Nike of Samothrace, reproduced on the front cover, is
from a coin in the Fogg Art Museum, Harvard University.
GREEK LANDS AND LETTERS
GREEK LANDS AND LETTERS
CHAPTER I
INTRODUCTORY: THE WIDESPREAD LAND OF
HELLAS
“Greek literature is read by almost all nations.”
Cicero, Pro Archia.
Cicero, at one time studying Greek oratory in Rhodes, at another speaking Greek as the language best adapted to a Sicilian audience, suggests with sufficient definiteness the eastern and western boundaries of ancient Hellas. Leaving out of consideration more remote colonies, we may content ourselves with including in the Greater Greece of antiquity all the Mediterranean lands and waters from Sicily and Lower Italy, in the west, to Cyprus and the coast of Asia Minor, in the east. The Riviera, or seaboard of the eastern side of the Ægean, is sharply differentiated from the continuous highlands of the interior, which suggest, a short distance inland, a boundary line between Europe and Asia. For a maritime people like the Greeks this was a barrier more effectual than the highway of the Bosphorus. In the early historic times, when the sun rose over these mountains of Asia Minor he left behind him the Oriental and looked down at once upon the Cis-montane Greeks, and it was upon Greeks that he was still shining when his setting splendour lit up the Bay of Naples—the “New-town” of that day—or the ancient Cumæ and the heights of Anacapri or the islands of the Sirens and the golden brown columns of Poseidon’s temple at Pæstum.

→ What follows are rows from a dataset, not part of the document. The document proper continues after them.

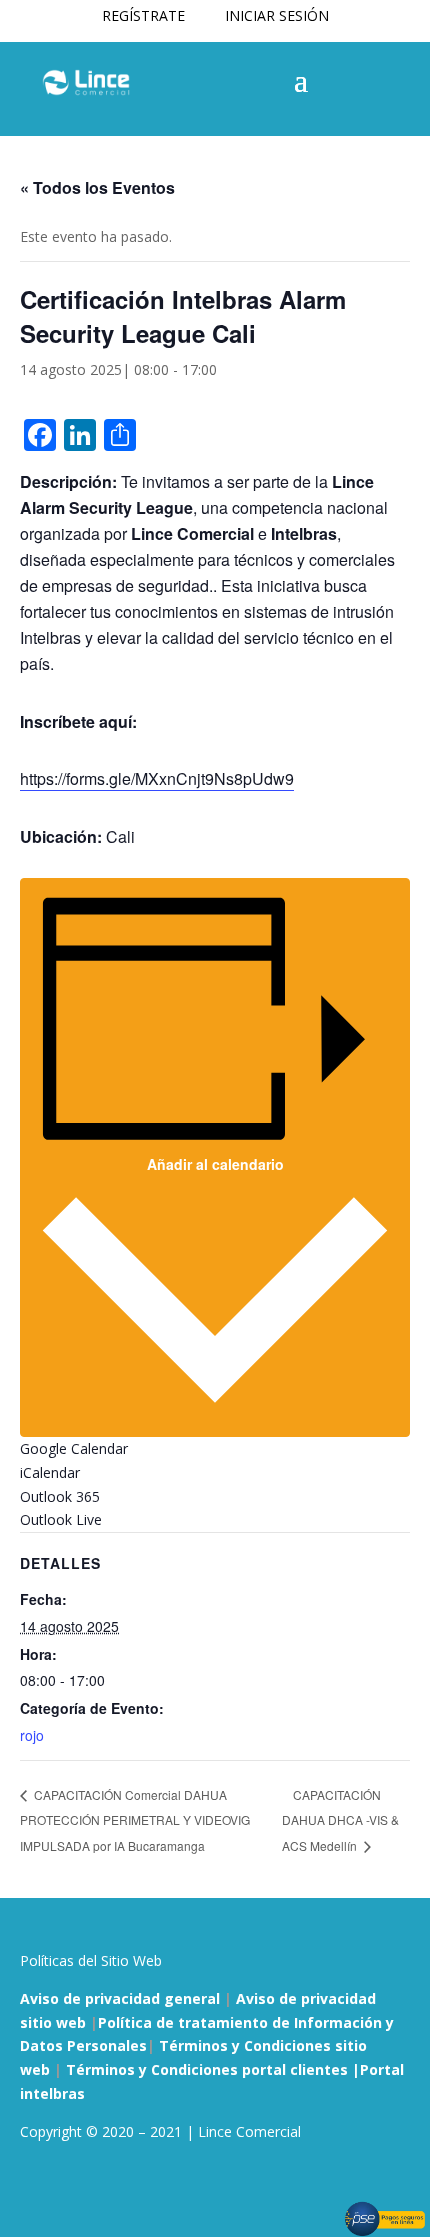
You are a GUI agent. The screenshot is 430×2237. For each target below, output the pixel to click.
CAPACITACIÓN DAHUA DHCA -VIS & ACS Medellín (340, 1820)
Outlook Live (61, 1519)
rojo (32, 1735)
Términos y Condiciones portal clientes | (213, 2069)
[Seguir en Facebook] (36, 2190)
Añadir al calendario (215, 1164)
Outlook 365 (60, 1496)
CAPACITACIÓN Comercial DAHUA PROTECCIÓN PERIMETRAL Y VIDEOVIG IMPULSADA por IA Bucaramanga (135, 1820)
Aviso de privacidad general (120, 1998)
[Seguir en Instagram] (76, 2190)
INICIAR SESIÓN (277, 15)
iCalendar (50, 1472)
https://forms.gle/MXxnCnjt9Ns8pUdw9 (157, 778)
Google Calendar (74, 1448)
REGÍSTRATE (143, 15)
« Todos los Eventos (97, 187)
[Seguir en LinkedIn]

The seaboard, too, of Macedonia and Thrace belonged to Greece by reason of their water-front on the Ægean. And to the south, the encroachments of the Greeks upon the preserves of the Nile-god were so extensive for centuries before the time of Alexander that we need not wonder either at Egyptian reminiscences in Greek art or at the increasing evidences of Hellenic life in Egypt.